Meaning evacuation vehicle.According to the danger zone grade where pedestrian, warning device issues vehicle different brackets alarm signal, different brackets
Alarm signal, the intensity of sound of the brightness of alarm lamp and alarm is different.
Oversize vehicle of the present invention turn when avoid pedestrian from being involved under vehicle safety pre-warning system by range radar sensor,
Camera and rotary angle transmitter detect the environment on left and right vehicle wheel both sides in turning, identify surrounding hazardous environment, input
Information fusion, processing analysis are carried out into information integration unit and road hazard area dividing system, are judged in danger zone
Whether with the presence of pedestrian, and judging result is input to warning device and carries out early warning, it is alert to driver and two sides pedestrains safety
Show, has ensured vehicle safety turning and vehicle periphery pedestrains safety, improved the safety of road traffic.The present invention has in real time
Ambient enviroment is with the presence or absence of danger when effect ground prediction oversize vehicle turning, to solve the problems, such as that oversize vehicle turning security provides one
The new thinking of kind.
Detailed description of the invention
Fig. 1 is the schematic diagram for the safety alarm device for avoiding pedestrian from being involved under vehicle when oversize vehicle of the present invention is turned;
Fig. 2 is alarm level schematic diagram;
Wherein: 1-rotary angle transmitter, 2-range radar sensors, 3-cameras, 4-road hazard region division lists
Member, 5-integrated control units, 6-warning devices, 7-data acquisition modules, 8-data processing modules, 9-warning information point
Analyse module, 10-warning information output modules, 11-interior alarms, 12-warning lamps, the outer alarm of 13-vehicles.
Specific embodiment
Below with reference to embodiment and attached drawing, the present invention is described in detail.The scope of protection of the present invention is not limited to the embodiment,
Those skilled in the art make any change within the scope of the claims and also belong to the scope of protection of the invention.
The safe early warning system that oversize vehicle of the present invention avoids pedestrian from being involved under vehicle when turning is as shown in Figure 1, include ranging thunder
Up to sensor 2, camera 3, rotary angle transmitter 1, information integration unit 5, road hazard area division unit 4 and warning device 6.
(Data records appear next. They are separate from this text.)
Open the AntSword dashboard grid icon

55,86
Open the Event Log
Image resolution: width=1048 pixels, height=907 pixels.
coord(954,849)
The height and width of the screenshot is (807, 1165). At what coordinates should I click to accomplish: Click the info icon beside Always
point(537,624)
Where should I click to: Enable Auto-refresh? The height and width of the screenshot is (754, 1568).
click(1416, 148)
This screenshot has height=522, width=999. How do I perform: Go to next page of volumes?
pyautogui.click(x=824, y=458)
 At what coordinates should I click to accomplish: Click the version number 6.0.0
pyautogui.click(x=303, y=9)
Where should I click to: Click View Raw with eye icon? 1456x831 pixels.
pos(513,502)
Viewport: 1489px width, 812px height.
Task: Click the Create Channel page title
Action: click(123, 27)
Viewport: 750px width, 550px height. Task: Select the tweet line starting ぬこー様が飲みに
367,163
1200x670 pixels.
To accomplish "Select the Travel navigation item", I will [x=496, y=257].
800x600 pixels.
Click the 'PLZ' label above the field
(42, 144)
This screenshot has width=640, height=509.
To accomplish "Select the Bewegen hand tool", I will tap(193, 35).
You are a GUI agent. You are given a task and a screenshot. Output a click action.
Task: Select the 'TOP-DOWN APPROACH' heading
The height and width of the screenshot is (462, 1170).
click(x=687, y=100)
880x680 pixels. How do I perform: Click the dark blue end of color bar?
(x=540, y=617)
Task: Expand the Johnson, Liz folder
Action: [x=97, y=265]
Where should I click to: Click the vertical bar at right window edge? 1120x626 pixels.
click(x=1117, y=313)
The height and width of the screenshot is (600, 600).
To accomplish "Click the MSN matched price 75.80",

Information integration unit 5 includes data acquisition module 7, data processing module 8, warning information analysis module 9 and warning information output
Module 10.Warning device 6 includes interior warning device and the outer warning device of vehicle, and interior warning device is reported by warning lamp 12 and car
Alert device 11 forms, dangerous outside vehicle for reminding driver to pay attention to.The outer warning device of vehicle is the outer alarm 13 of vehicle, for reminding outside vehicle
Pedestrian pays attention to avoiding vehicle.Range radar sensor and camera and data acquisition module communication connection, rotary angle transmitter pass through
Road hazard area division unit and data acquisition module communication connection.Road hazard area division unit is joined equipped with automotive performance
Number input terminals, automotive performance parameter include deflected width of tyre, wheel outer width, wheelbase, it is preposition away from preceding foreign steamer corner.Data are adopted
Collect module successively with data processing module, warning information analysis module and warning information output module communication connection, warning information
Output module and warning device communication connection.Range radar sensor acquires car body surrounding objects range information, collected mesh
Subject distance information input is analyzed and processed into information integration unit.Camera acquires vehicle two sides image, with convolution mind
Identify judge whether the target that range radar sensor is identified is pedestrian, and identified to image through network algorithm
The position data of pedestrian in image is transmitted to information integration unit.Rotary angle transmitter acquires vehicle steering angle information, road
Road risk zontation unit is analyzed according to the collected information of rotary angle transmitter and automotive performance parameter using K mean cluster
The region division of oversize vehicle two sides is danger zone, prewarning area or safety zone by algorithm.Information integration unit and road
Risk zontation unit carries out information fusion to the data information of acquisition, processing is analyzed, and judges whether there is row in danger zone
People exists, and judging result is output to warning device.Judging result is dangerous if it exists, and driver is reminded in warning device alarm,
Dangerous if it does not exist, warning device is failure to actuate.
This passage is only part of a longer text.